Neural Probe-Based Hallucination Detection for Large Language Models
Shize Liang, Hongzhi Wang
TL;DR
This work tackles the challenge of hallucinations in large language models by proposing a token-level hallucination detector built from lightweight nonlinear MLP probes attached to frozen LLM hidden states. It introduces a multi-objective loss to improve token discrimination and span coherence, and develops a layer-position–probe performance model coupled with Bayesian optimization to automatically locate the best probe insertion layer. The approach is evaluated on LongFact, HealthBench, and TriviaQA, where MLP probes outperform linear probes in AUC, Recall, and precision while maintaining real-time performance, and demonstrate strong cross-domain generalization. The proposed framework offers a scalable, efficient, and interpretable path toward improving token-level output validity, with potential to complement retrieval or external verification for robust high-stakes applications.
Abstract
Large language models(LLMs) excel at text generation and knowledge question-answering tasks, but they are prone to generating hallucinated content, severely limiting their application in high-risk domains. Current hallucination detection methods based on uncertainty estimation and external knowledge retrieval suffer from the limitation that they still produce erroneous content at high confidence levels and rely heavily on retrieval efficiency and knowledge coverage. In contrast, probe methods that leverage the model's hidden-layer states offer real-time and lightweight advantages. However, traditional linear probes struggle to capture nonlinear structures in deep semantic spaces.To overcome these limitations, we propose a neural network-based framework for token-level hallucination detection. By freezing language model parameters, we employ lightweight MLP probes to perform nonlinear modeling of high-level hidden states.
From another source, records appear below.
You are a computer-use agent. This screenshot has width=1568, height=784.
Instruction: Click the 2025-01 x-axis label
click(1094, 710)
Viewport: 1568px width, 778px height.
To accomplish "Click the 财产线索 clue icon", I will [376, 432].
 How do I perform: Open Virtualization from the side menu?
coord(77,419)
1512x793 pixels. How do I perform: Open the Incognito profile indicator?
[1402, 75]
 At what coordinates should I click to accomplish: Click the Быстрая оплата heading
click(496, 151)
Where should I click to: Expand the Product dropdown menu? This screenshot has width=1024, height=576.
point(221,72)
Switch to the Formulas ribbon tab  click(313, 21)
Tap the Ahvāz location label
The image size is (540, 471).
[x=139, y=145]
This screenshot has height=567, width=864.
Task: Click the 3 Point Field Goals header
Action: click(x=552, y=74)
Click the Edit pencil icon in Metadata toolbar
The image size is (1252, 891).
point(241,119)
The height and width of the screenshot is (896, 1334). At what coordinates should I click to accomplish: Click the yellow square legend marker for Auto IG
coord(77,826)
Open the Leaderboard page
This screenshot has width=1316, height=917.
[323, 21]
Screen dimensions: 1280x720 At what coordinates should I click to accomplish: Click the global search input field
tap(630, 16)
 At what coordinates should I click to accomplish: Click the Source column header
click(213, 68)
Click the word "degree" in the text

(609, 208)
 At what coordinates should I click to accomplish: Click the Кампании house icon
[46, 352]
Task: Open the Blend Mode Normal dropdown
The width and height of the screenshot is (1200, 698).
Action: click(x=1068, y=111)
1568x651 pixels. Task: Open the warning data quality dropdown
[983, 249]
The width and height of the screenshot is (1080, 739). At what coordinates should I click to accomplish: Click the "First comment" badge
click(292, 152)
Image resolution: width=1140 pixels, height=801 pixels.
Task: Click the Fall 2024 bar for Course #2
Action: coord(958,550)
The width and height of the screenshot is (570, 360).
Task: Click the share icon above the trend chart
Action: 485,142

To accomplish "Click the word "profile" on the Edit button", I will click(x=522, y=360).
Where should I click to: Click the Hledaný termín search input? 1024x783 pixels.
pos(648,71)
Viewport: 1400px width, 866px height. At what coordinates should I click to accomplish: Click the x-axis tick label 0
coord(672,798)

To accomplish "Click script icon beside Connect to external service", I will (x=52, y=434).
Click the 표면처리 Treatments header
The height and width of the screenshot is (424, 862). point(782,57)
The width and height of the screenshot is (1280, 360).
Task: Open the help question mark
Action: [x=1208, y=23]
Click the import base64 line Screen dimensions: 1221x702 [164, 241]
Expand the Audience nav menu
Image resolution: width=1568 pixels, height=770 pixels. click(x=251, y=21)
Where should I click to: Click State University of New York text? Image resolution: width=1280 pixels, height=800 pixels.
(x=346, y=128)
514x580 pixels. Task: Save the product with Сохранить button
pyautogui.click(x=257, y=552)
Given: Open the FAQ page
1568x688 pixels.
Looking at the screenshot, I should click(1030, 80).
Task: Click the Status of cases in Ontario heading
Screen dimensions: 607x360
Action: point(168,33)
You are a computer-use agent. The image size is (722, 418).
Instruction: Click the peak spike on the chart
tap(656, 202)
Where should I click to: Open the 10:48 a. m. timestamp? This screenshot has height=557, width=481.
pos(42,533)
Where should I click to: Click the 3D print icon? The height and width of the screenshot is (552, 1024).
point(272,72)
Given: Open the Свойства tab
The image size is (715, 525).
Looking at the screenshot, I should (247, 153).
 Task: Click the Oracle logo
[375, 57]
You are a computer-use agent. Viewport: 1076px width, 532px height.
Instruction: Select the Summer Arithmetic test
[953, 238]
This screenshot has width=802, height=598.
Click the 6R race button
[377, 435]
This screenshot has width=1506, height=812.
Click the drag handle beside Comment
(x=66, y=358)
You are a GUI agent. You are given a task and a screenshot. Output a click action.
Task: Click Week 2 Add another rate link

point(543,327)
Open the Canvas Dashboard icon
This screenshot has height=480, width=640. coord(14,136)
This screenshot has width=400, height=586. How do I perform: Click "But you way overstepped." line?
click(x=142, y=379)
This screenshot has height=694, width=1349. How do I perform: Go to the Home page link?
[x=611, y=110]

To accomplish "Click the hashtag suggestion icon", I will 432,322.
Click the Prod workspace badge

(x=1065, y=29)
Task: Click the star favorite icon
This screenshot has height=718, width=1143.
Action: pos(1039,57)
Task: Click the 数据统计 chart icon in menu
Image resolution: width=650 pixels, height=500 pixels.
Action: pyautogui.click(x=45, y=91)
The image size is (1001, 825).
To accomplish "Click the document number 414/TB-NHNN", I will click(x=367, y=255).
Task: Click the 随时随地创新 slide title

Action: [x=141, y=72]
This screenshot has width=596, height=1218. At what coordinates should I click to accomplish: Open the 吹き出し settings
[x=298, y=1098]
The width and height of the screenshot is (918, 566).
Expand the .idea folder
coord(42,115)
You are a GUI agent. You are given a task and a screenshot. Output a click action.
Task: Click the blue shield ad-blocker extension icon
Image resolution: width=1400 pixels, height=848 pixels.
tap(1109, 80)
A multi-objective joint loss function is designed to enhance detection stability and semantic disambiguity. Additionally, we establish a layer position-probe performance response model, using Bayesian optimization to automatically search for optimal probe insertion layers and achieve superior training results.Experimental results on LongFact, HealthBench, and TriviaQA demonstrate that MLP probes significantly outperform state-of-the-art methods in accuracy, recall, and detection capability under low false-positive conditions.